Sunday, August 13, 2006

VALLEY OF THE WOLVES IRAQ


Whenever I have a spare time, I take a DVD movie and watch it. Most of the movies I like to watch are the thrill ones and sometimes action. A dear friend of mine in Baghdad sent me a DVD movie he purchased from one of the biggest DVD stores in Baghdad. This time, the movie is not like any other movie people usually watch. The one he sent has to do with the short-time struggle between US forces and Turkey in Northern Iraq and scenes from the reality Iraqis witnessed when the new era started in 2003.

Valley of the Wolves: Iraq is yet a new Turkish action movie which has caused a media/blogging stormlet because of its timely setting (Northern Iraq) and because two "name" U.S. actors (Billy Zane and Gary Busey) play the American villains.

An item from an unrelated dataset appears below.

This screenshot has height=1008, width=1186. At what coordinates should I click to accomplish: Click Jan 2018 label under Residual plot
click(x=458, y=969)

The Turkish film is originally based on a Turkish television series of the same name that has been a hit in Turkey for three seasons. Filmed with a budget of $10 million, Valley of the Wolves is the most expensive film ever made in Turkey.
In one bloody scene which incites emotions, trigger-happy US troops massacre Iraqi Turkoman civilians at a wedding party in the Iraqi oil-rich city of Kirkuk. A secret CIA unit, interrupts the wedding party of Leila (Berguzar Korel, dignified), the adopted daughter of a tolerant local Muslim leader (Ghassan Massoud, ditto), on the grounds that terrorists may be lurking. When one of Sam's trigger-happy operatives shoots a boy, all hell breaks loose and Leila's husband ends up dead. She swears revenge on the CIA agent, even though her adoptive father warns her that's not the way of Islam. A lot of air time is given to the Sheikh who lectures Leila when she says she wants to be a suicide bomber and besides the whole Islam forbids it line, he wisely notes, "they may die, but others will die too."

In another scene, the troops firebomb a mosque which the Turkish fighters used as their last stop before leaving to Turkey during dawn prayer. There are multiple summary executions.

For the first time in the world of cinema, the real-life abuses by American soldiers at Abu Ghraib prison are played out. A female US soldier was shown ripping off the clothes off of an Iraqi and throwing him on a human pyramid. Even the doctor - played by Gary Busey - is evil, removing human organs from Iraqi prisoners to send to patients in the US, Israel and Britain.


There is also a scene with terrorists videotaping the beheading procession of a Western hostage when the same Sheikh comes in and verbally slaps them into humiliation, releases the hostage, and gives the long samurai blade that was being pointed at the hostage's neck to the hostage and tells him to behead one of the terrorists. The journalist then drops the blade and weeps at the Sheikh's feet.


Finally, I would love to say that the movie is worth watching. It was filmed in a way you don't want to leave your chair in order not to miss the consequence of feelings and events.